═════ Source document

# Is there hope for us?



## KWhitehouse (Nov 8, 2015)

My name is Kate,I'm 42 and my husband,Stuart is 31 .We've been married for 8 years now but we've been a couple for 13. We don't have kids because he never wanted any.Our relationship has always been difficult due to our age gap as well as our different personalities. We've never been able to get along.As a matter of fact in the beginning of our marriage we argued non stop. 1 week towards our marriage he threatened to divorce me which is something he's always done-he's always threatened me whenever I don't share his opinion or oppose him about something. To say that I've always been his slave would be an overstatement because he's not and has never been an abusive man,however,he made me submissive,he made me follow his rules in this relationship.The same thing applies to our sex life-whatever he likes goes,my preferences and fantasies don't matter and despite that i enjoy making love with him.He's always told me that he has more rights than me as he's the dominant gender.
While we were still dating,about 10 years ago,I worked as a High School teacher and he was still a student in University. Unfortunately,for him,I had to quit my job because he saw me shaking another teacher's hand after a meeting who happened to be a male,when picking me up from school so he flew off the handle and started threatening to leave me if I didn't quit. I had to choose between him and my profession so obviously I chose the love of my life.He said he wanted to support both of us after he graduated from University because this way he'd be sure I wasn't cheating. I had to put up with that,even accept it so a couple of years later after he graduated he became a dentist and to this day I'm nothing but a housewife.
I've always wanted kids but as I mentioned in the first paragraph he didn't want any.Me and him discussed this many times and his answer was always: "I don't want kids,I was not cut out for that" and he's always been conflicted and the last time we talked about it(a couple of years ago) he threatened to leave me if ai didn't accept his final answer. Even though I was in tears and didn't feel complete I chose to be with him again because I just love him so much.At that moment,though,I was sure he didn't love me.This has always been an unreciprocated love and despite that I still love him and can't imagine my life without him.

══════════

■ **Exercise instructions**:
• A. Print, word for word, the passage of the forum post about Kate's marriage from "I've always wanted" up to and including "life without him.".
• B. Write what comes next in the forum post about Kate's marriage, beginning right after its last sentence.
The listing isn't needed for this work.

═════ Supplied information

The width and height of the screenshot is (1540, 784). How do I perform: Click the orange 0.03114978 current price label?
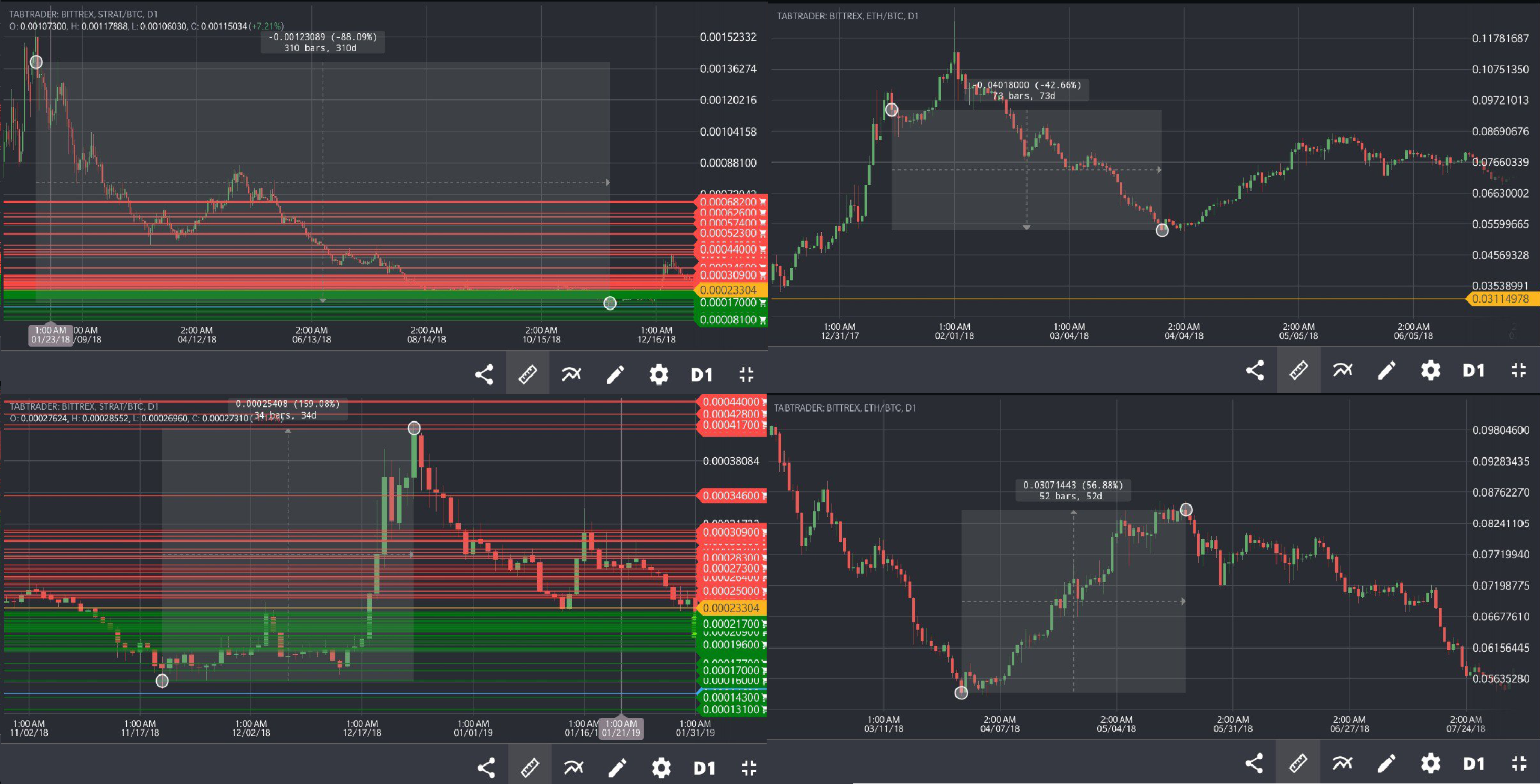[x=1501, y=299]
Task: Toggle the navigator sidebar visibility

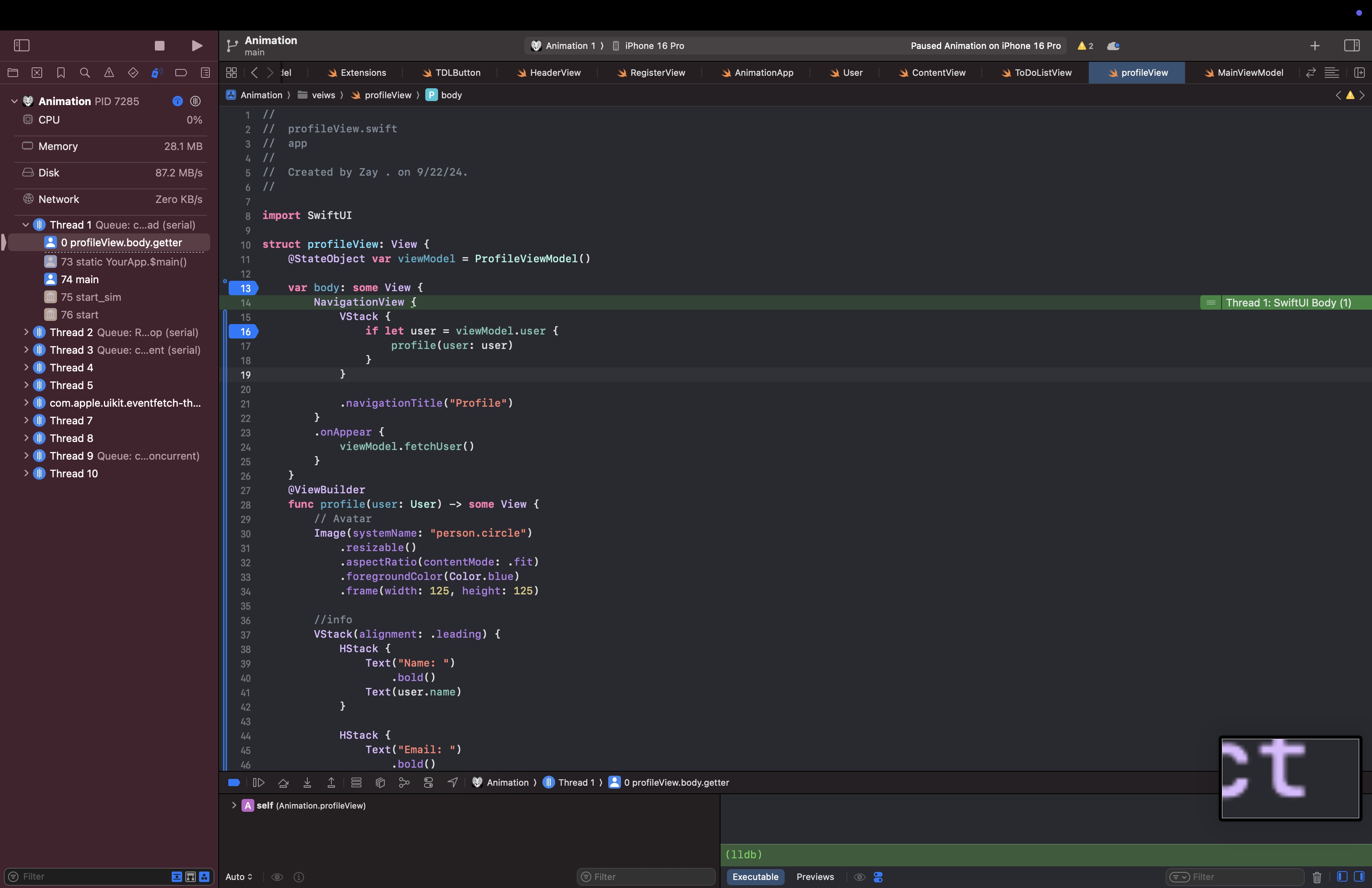Action: (x=21, y=46)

══════════

■ **Answers provided**:
• A.
I've always wanted kids but as I mentioned in the first paragraph he didn't want any.Me and him discussed this many times and his answer was always: "I don't want kids,I was not cut out for that" and he's always been conflicted and the last time we talked about it(a couple of years ago) he threatened to leave me if ai didn't accept his final answer. Even though I was in tears and didn't feel complete I chose to be with him again because I just love him so much.At that moment,though,I was sure he didn't love me.This has always been an unreciprocated love and despite that I still love him and can't imagine my life without him.

• B.
Recently, he's made a habit of coming home late from work.He told me he had busy days.I believed him the first two weeks but then I started getting suspicious.Deep down inside of me,I knew he was cheating on me but I didn't want to believe it so I went to his work to see what was happening,he wasn't there which raised my suspicion even more.I looked for him for quite awhile,I asked his coworkers if they knew anything but unfortunately they didn't say a word.I met his best friend Tom later on,he told me to calm down,sat me down at this cafe and told me everything over a cup of coffee.He even showed me what his "mistress" looked like.She was younger and prettier than me.At that moment,I knew that Tom wanted something from me,otherwise why would he be so nice and honest I mean he's best friends with my husband.It's safe to say I was very distraught and vulnerable so he took advantage of me.We ended up going to his apartment and having sex that night.
The following day,I felt guilty and even though I only cheated once unlike my husband who cheated many times I still couldn't tell him because I knew he'd divorce me right on the spot.I made a mistake and shared this piece of information with Tom so he's been blackmailing me ever since.I'm still having an affair with him,moreover,he blackmails me into doing dirty things with him like giving him blowjobs in my kitchen, in his car,he's made me dress up as a dentist and pretend like I'm his sexy colleague and whatnot.I feel like a *****,so ashamed and guilty but at the same time,I enjoy having an affair.I'm getting back at my husband for everything he's done to me and everything he hasn't.
Yesterday,when he was obvioulsy gone,I spoke to him on the phone so he told me that Tom would be coming over that night with his wife for dinner but might come earlier than him as he was "busy",at that very moment I was on my knees blowing Tom(obviously not while talking on the phone)and my lips were coated with Tom's sperm.I was feeling so naughty at that moment so I was giggling and told my husband that Tom already came to which me and Tom started laughing which left my husband confused. When I hung up the phone I went back to giving him a blowjob.At dinner,I felt miserable and ended up crying in the bathroom.I never thought I'd ever end up being a ***** and with such an unhappy life.
Today,I feel like I have to divorce my husband once and for all and end this affair because I don't feel complete and happy.I regret nothing I've done because he cheated first and mistreated me for such a long time.At the same time I love my husband and just the thought of me being without him makes me distraught.I would gladly start over with him but if he finds out I had an affair like him he will never forgive me unlike me-I can forgive him. What should I do?


----------



## MarriedDude (Jun 21, 2014)

Find a good counselor. With their help decide the best way to tell your husband.

Cut all ties with Tom.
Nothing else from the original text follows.